RECORD EXTRACTS
---
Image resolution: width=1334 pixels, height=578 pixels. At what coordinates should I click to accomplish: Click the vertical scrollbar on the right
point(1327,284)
---
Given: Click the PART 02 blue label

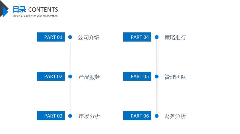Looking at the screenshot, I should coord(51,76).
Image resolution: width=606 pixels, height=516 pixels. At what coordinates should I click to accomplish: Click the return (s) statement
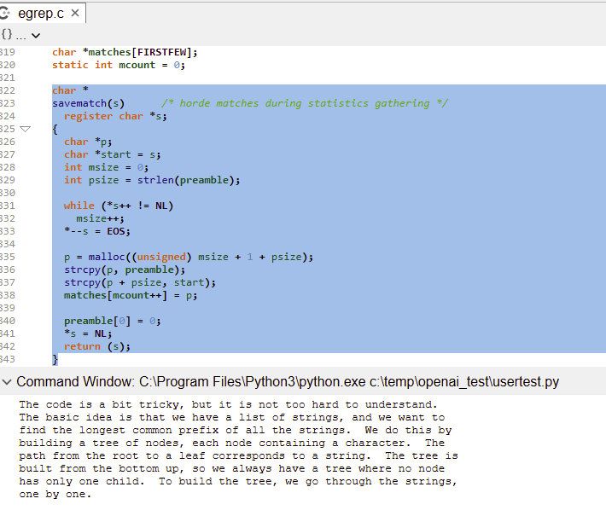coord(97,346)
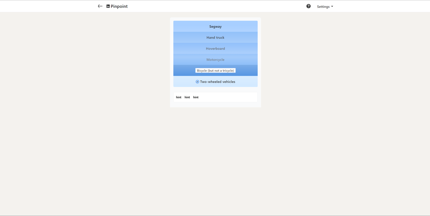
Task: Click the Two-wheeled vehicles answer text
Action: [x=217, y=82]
---
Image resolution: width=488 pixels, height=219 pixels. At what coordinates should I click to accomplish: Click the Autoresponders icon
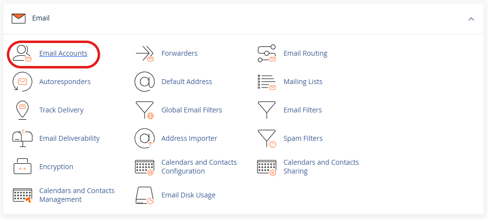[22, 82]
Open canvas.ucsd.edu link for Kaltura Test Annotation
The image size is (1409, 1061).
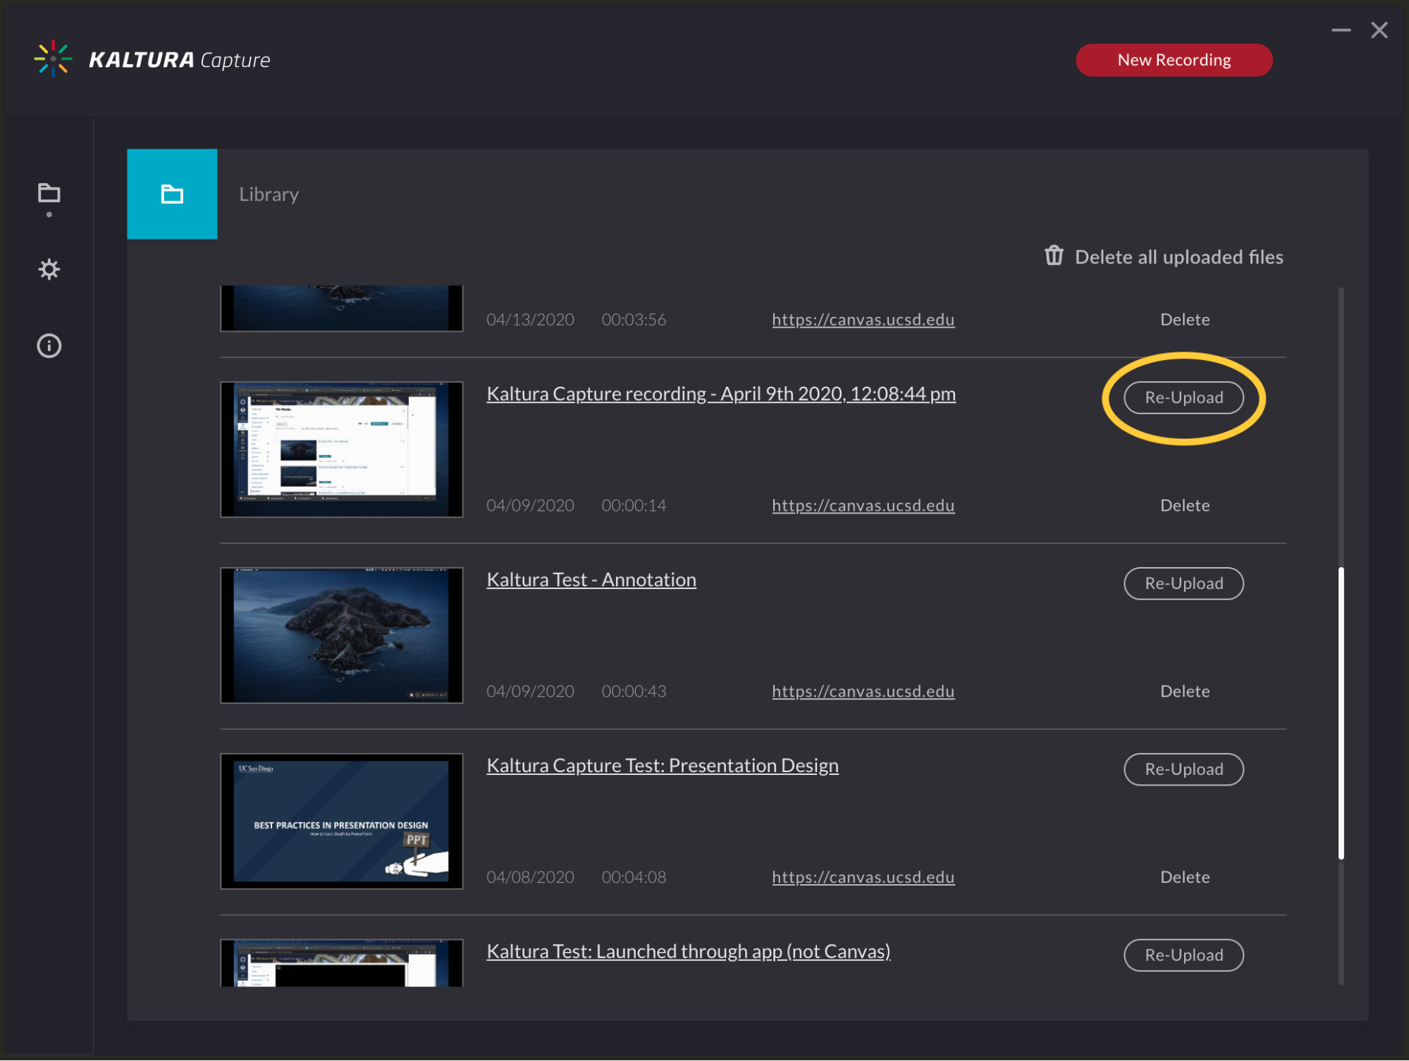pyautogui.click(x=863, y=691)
---
EXERCISE DESCRIPTION
Count the lines in the rows above that contain the word "resolution", and give only the number.

FINAL RESULT
3